“If Mahalia Jackson were singing right now, I would have figured out a way that we would be able to perform with her,” says David Harrington, co-founder and violinist of Kronos Quartet, an ensemble that in its more than 50 years has consistently set new standards for what a string quartet can be.
He laughs as he leans into the camera on a Zoom from his San Francisco home, his white hair sticking straight up.
“You can count on that.”
Of course, that’s impossible. Mahalia Jackson, the New Orleans-born gospel singer, voice of the Civil Rights Movement, mentor to Aretha Franklin, confidant of and advisor to Martin Luther King Jr., died in 1972 at age 60. But Harrington got close. A little while back he commissioned composer Stacy Garrop to craft musical settings for excerpts from a 1963 interview conversation Jackson did with Chicago radio host Studs Terkel, a longtime friend of hers, and from performances broadcast in 1957.

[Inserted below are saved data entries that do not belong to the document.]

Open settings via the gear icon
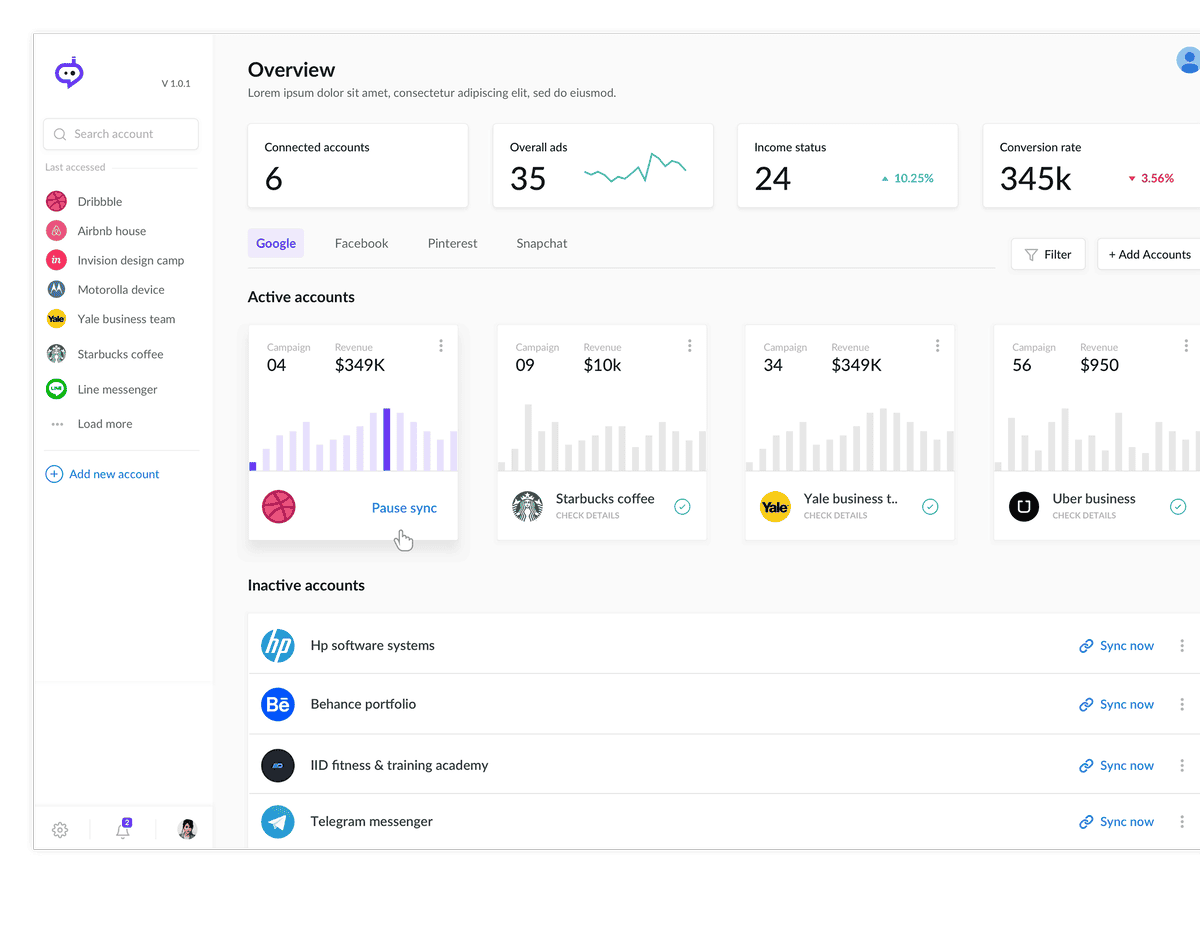Screen dimensions: 1200x936 60,830
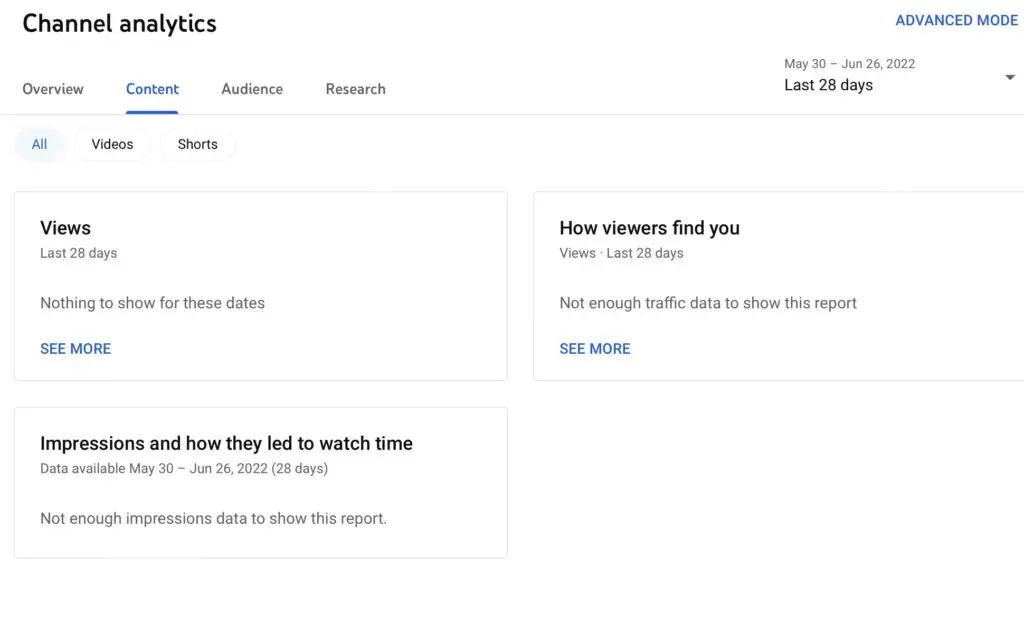Viewport: 1024px width, 641px height.
Task: Click the May 30 – Jun 26 date text
Action: (849, 63)
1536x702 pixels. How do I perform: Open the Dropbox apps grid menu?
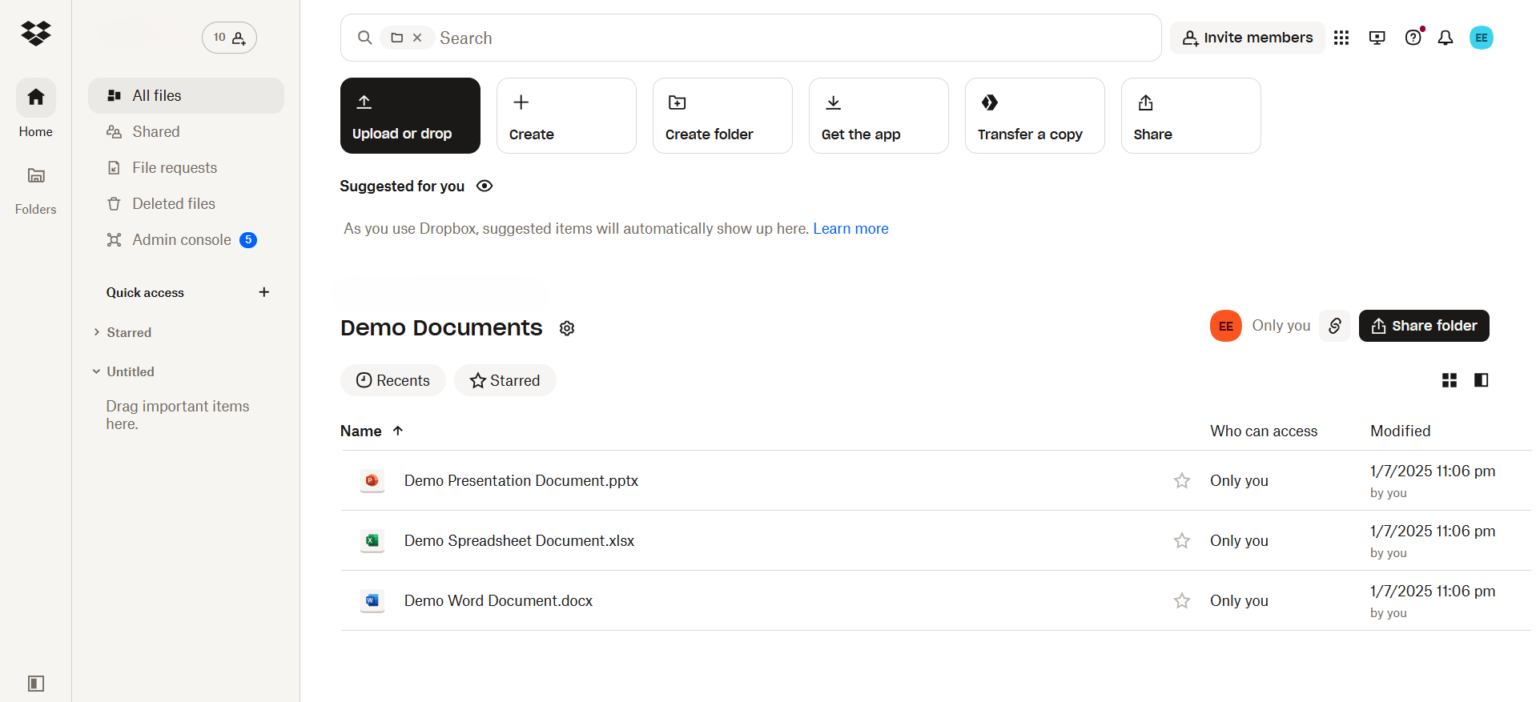click(x=1341, y=37)
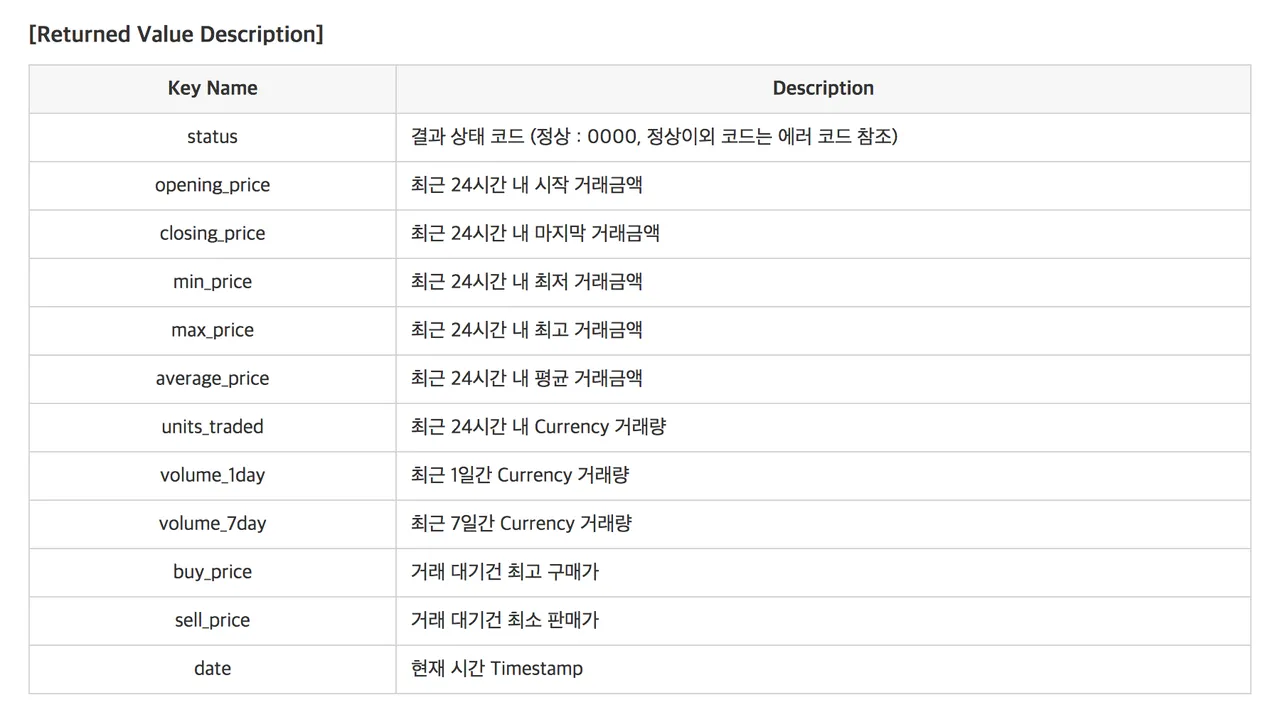1280x713 pixels.
Task: Select the min_price table cell
Action: coord(212,282)
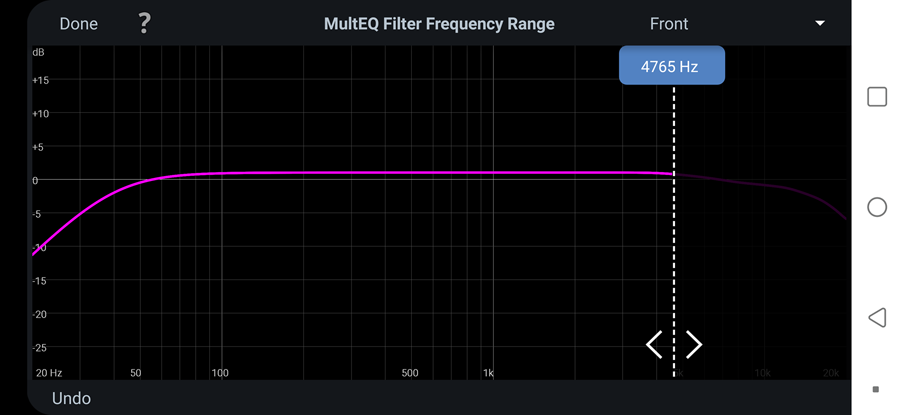
Task: Undo the last frequency range change
Action: pyautogui.click(x=71, y=398)

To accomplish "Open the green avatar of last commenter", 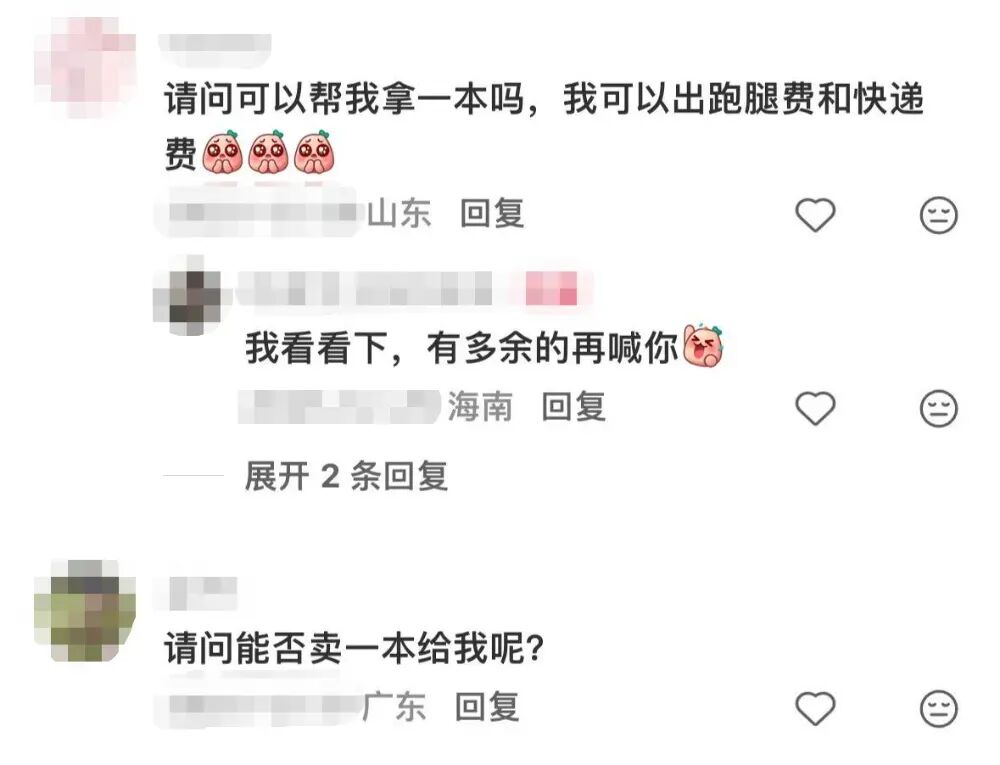I will (x=85, y=611).
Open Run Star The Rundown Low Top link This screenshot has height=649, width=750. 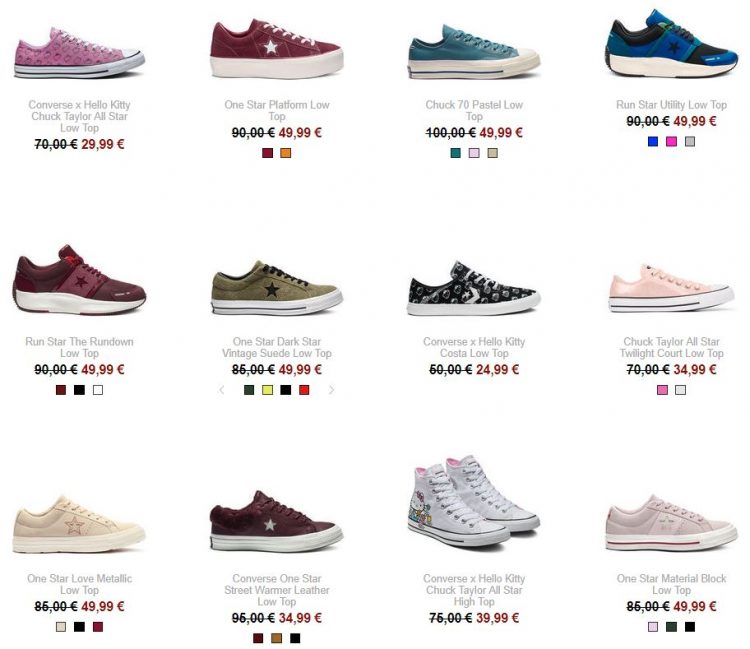click(79, 348)
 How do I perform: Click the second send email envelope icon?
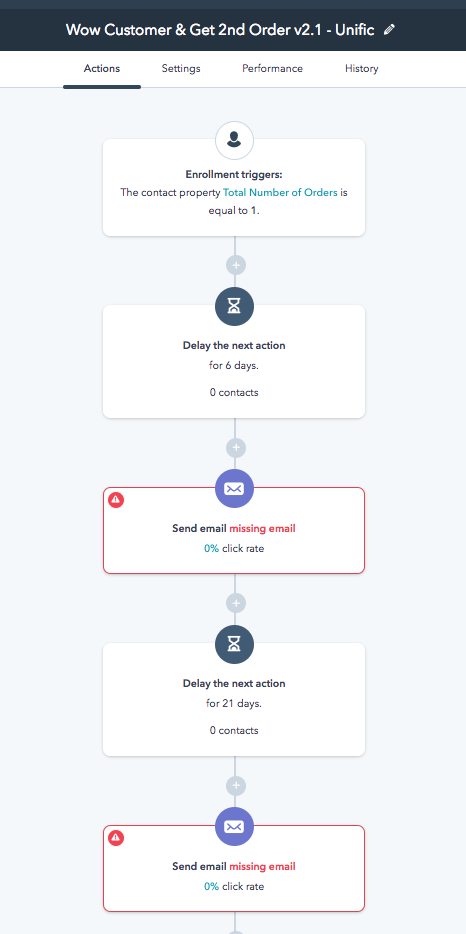point(234,827)
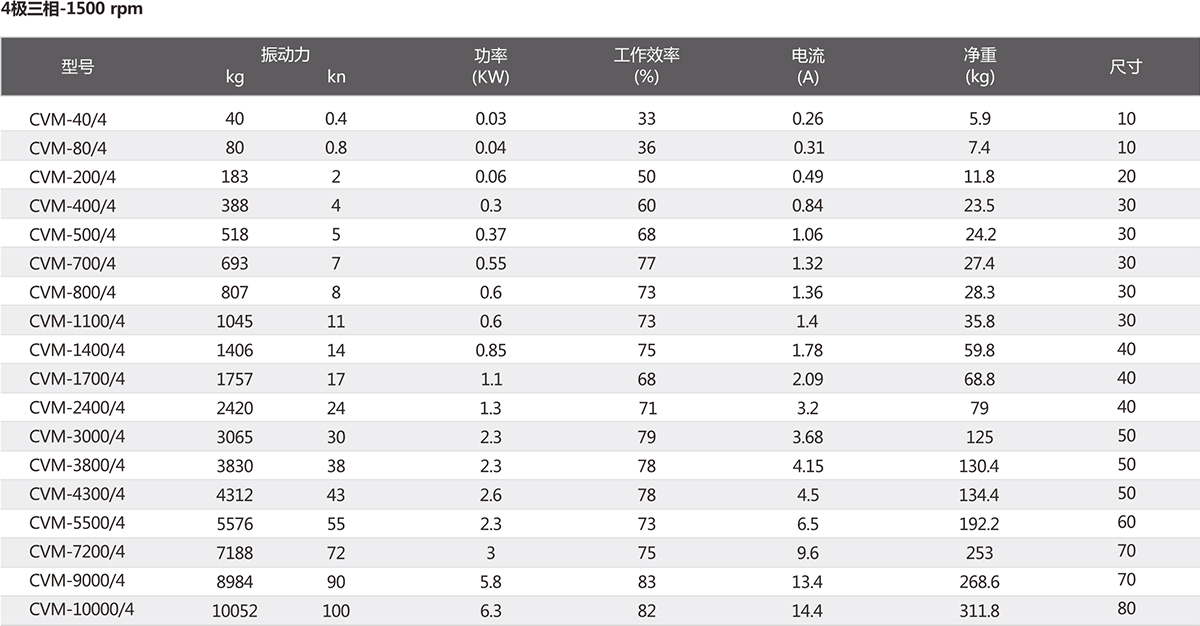This screenshot has height=626, width=1200.
Task: Click the 净重 (kg) column header
Action: [x=980, y=66]

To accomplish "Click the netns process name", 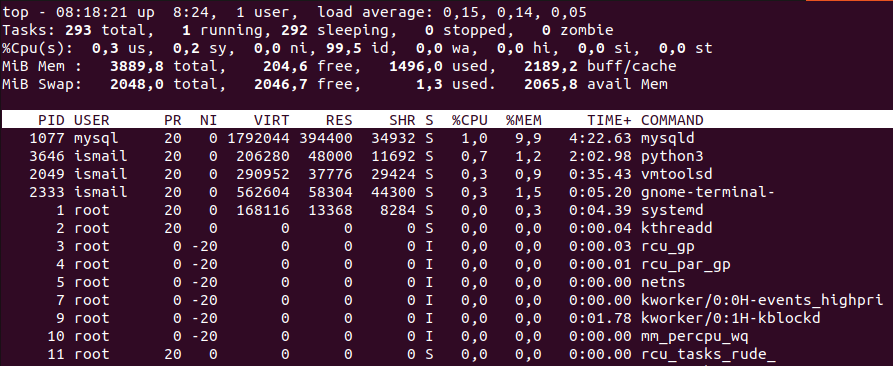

The result is Glorious Mahalia, a five-part suite and the title piece of a new Kronos Quartet album featuring the ensemble’s recent lineup of Harrington, John Sherba (violin), Hank Dutt (viola) and Sunny Yang (cellos). It’s insightful and bold, the music echoing and enhancing the conversations, at times cordial, but also at times testy between these two friends as Jackson tells Terkel that he can never understand the experience of Black people in America.
And in one segment, Harrington gets right up next to his wish, as Kronos performs to a recording of Jackson singing “Sometimes I Feel Like a Motherless Child.” It is, indeed, glorious.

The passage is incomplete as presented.